Enhancing social benefits through procurement
There has often been a misnomer that procurement processes cannot consider innovation in procurement and particularly criteria around economic, social environmental benefits because it contravenes the European Procurement Directives and specifically requirements around competitiveness. This misnomer has meant that procurers across Europe have often not considered innovation in procurement and have instead focused purely upon the cost of the product or the service being procured.
At the last meeting of the Procure Network in Albacete in December 2016, we explored how this misnomer could be overcome and particularly how social criteria could be built into the various stages of the procurement cycle. Indeed, the European Directives are now actively encouraging municipalities and others to utilise the process of procurement to achieve wider social and environmental goals and suggests three main ways of doing this.

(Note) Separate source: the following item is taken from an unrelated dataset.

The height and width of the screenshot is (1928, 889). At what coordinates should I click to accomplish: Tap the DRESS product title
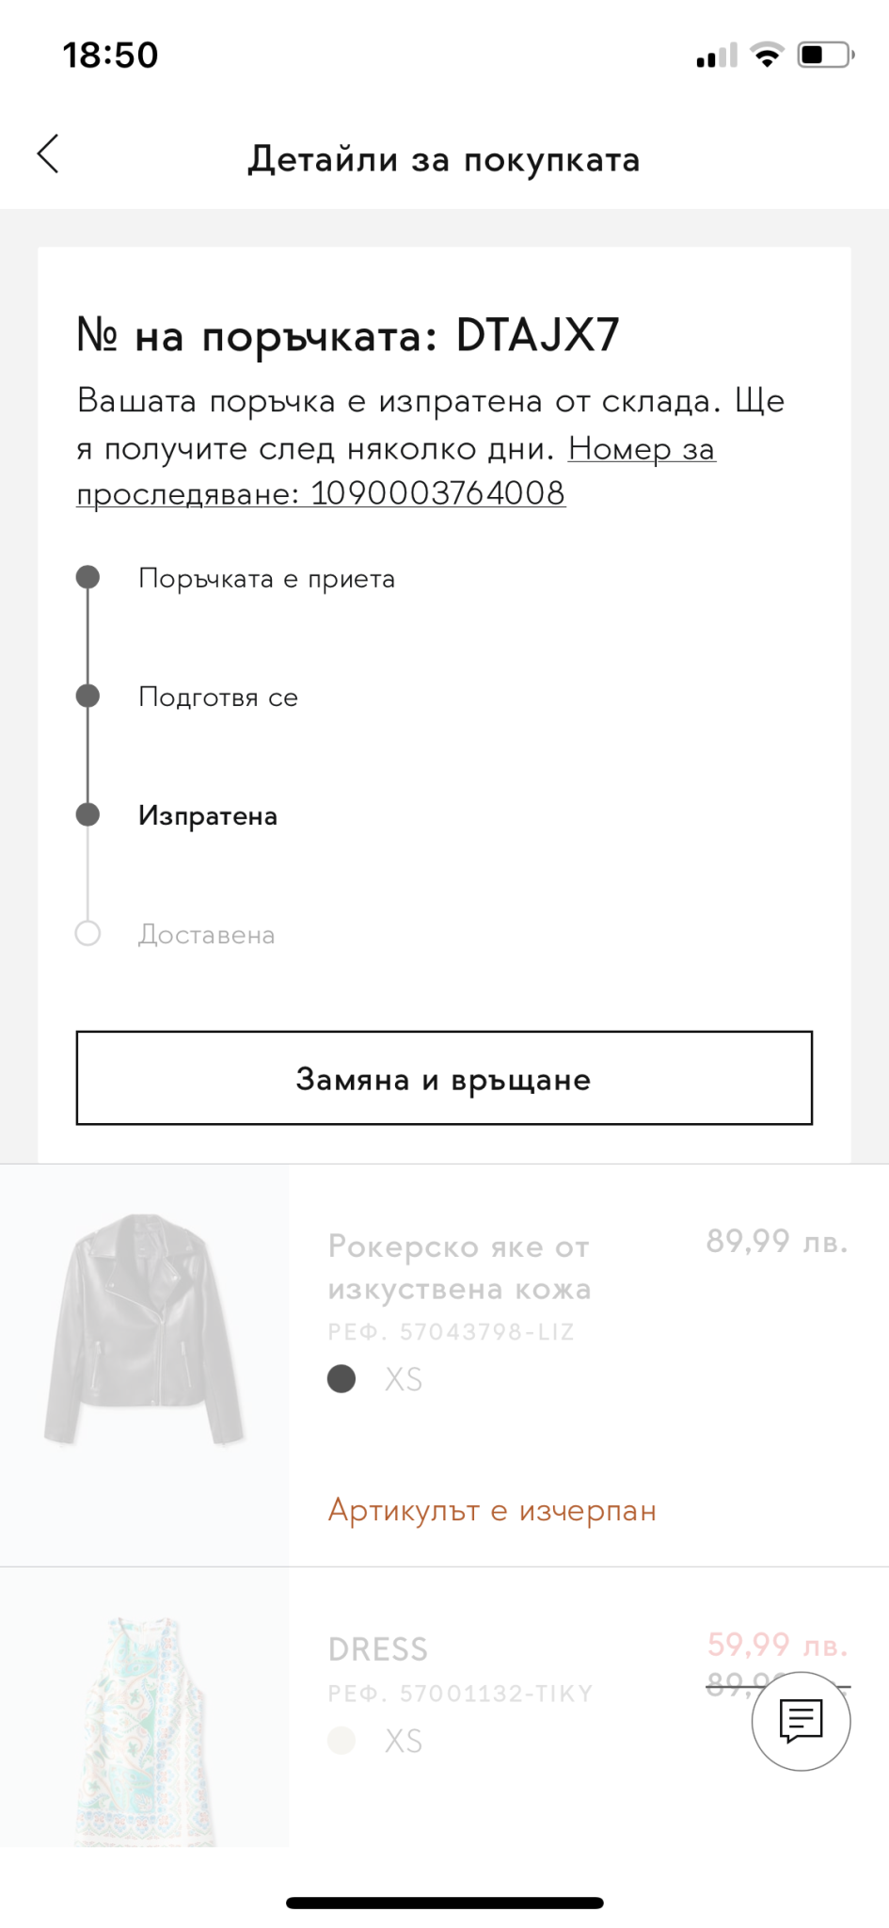coord(377,1649)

The first is that the Directives emphasise that the award criterion for all public contracts should be founded around the ‘Most Economically Advantageous Tender’ (MEAT) – this means that purchasers will be increasingly required to assess quality elements in their decisions and no longer purely focus on cost. The second is that the Directives actively encourage the development of innovation partnerships – these are tender procedures which allow procurers to develop solutions that are not yet available on the market. The third is the focus on life-cycle costing and enabling environmentally friendly and socially conscious production processes to be rewarded in the procurement decision.
In Albacete, we discussed how the principles of the Directives could be practically translated into the four stages of the cycle of procurement. There are various means which can be undertaken at each stage.
Design of the service (commissioning)
Mean 1 – Innovate for outcomes
The first is to adopt a Public Procurement of Innovation (PPI) approach whereby suppliers are engaged to create a good or service which is not already on the market.
Mean 2 – Link design to wider issues
The second is for commissioners to actively consider in the design process what wider issues their product or service can potentially address; they can then embed this into the procurement process.
Procurement strategy and tender processes
Mean 3 – Link procurement to wider priorities
The third is to frame procurement strategy in relation to the wider priorities facing a city such as addressing unemployment.
Mean 4 – Set criteria around social factors
The fourth is to allocate criteria in procurement around social factors. So, procurers may have more of a balanced decision-making process where 45% is awarded on cost, 45% on quality, and 10% on social factors.
Mean 5 – Ask questions around social factors
If cities are to include considerations around social factors in their decision-making processes, then they need to ask questions around social factors in their tender documentation. This will enable them to subsequently score bidders against these considerations.
Mean 6 – Through including social clauses
Where appropriate and relevant to the subject of the good or service, cities can include specific obligations on potential suppliers to deliver social clauses. For example, they can ask construction companies to create one job or one apprenticeship per million euros spent with that organisation.
Making the decision
Mean 7 – Score against social criteria
If Cities are involving means 3, 4, 5 and 6 (as described above) in their procurement strategies and tender processes, then they need to make sure that they score against these in making the decision as to who wins a particular contract.
Mean 8 – Contract manage and monitor
The final mean of practically embedding social considerations into procurement is to actively contract manage and monitor. This can be done through a dedicated contract manager or through issuing questionnaires to all suppliers on an annual basis.
Each of the cities in the Procure Network will be thinking in the coming months how they can start to embed social value criteria into their procurement processes to enable the objectives of the European Procurement Directives to be realised.